Lead-free perovskite solar cells enabled by hetero-valent substitutes

Abstract

Perovskite materials have demonstrated remarkable optoelectronic properties, which have placed them at the crux of the photovoltaic technology. In this era of striving for clean and economical methods of energy production, lead-based perovskites have become the key materials in photovoltaics owing to their facile solution processability and phenomenal performance. Unfortunately, lead toxicity poses a major hurdle to their scalability and widespread commercialization. Hence, to fulfill the indisputable need for energy, lead-free perovskites are considered to be a boon to the future of photovoltaic technology. In this perspective, we provide a comprehensive assessment of lead-free perovskite solar cells enabled by hetero-valent substitutes. These comprise A₃B₂X₉-structured perovskites, halide double perovskites, and mixed metal halide–chalcogenide perovskites. Importantly, we emphasize the effects of cationic–anionic sites, metal substitutions, and solvents on the chemical and structural properties of A₃B₂X₉-structured perovskites.
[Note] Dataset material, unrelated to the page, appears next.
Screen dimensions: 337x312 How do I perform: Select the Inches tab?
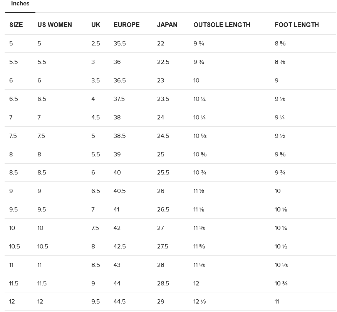pos(20,4)

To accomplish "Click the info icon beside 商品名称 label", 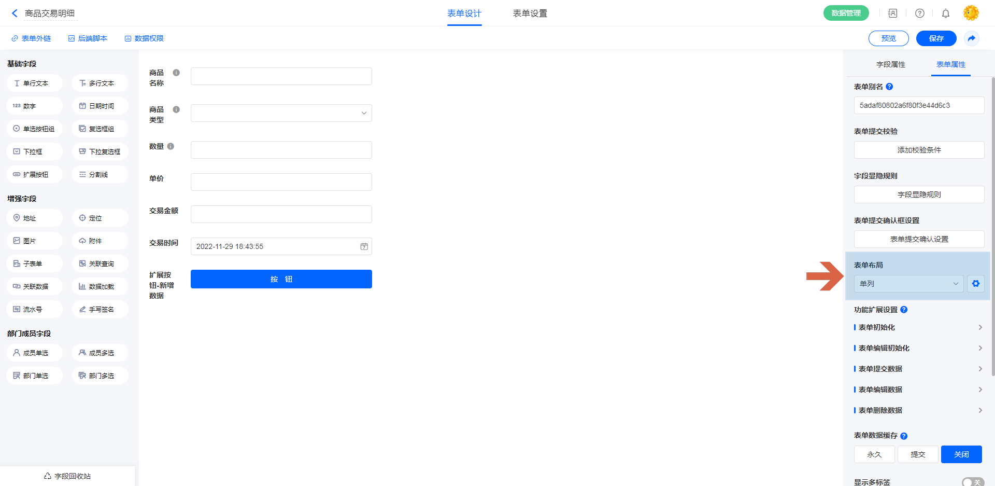I will 176,73.
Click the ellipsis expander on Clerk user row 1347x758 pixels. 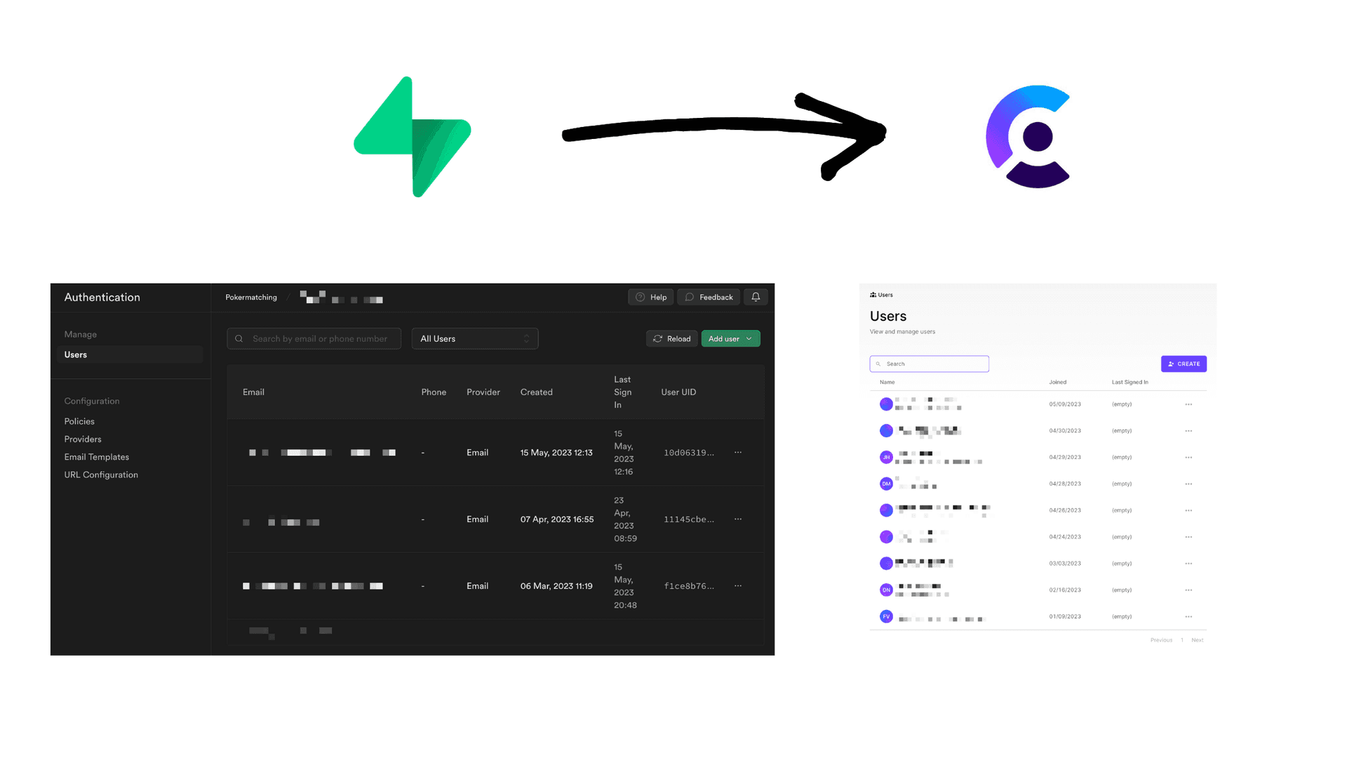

Moreover, we also focus on antimony(V) perovskite-like materials and antimony-based perovskite nanocrystals (NCs) in the fabrication of devices. Two types of halide double perovskites are described, including A₂B(I)B(III)X₆ and A₂B(IV)X₆ double perovskites. Subsequently, chalcogenide perovskite solar cells are also discussed. Overall, the primary purpose of this perspective is to explicitly describe lead-free perovskite solar cells enabled by hetero-valent substitutions more broadly as a category of next-generation optoelectronic materials. Finally, we propose that mixed halide–chalcogenide perovskites offer a promising pathway towards achieving highly efficient and stable perovskite solar cells.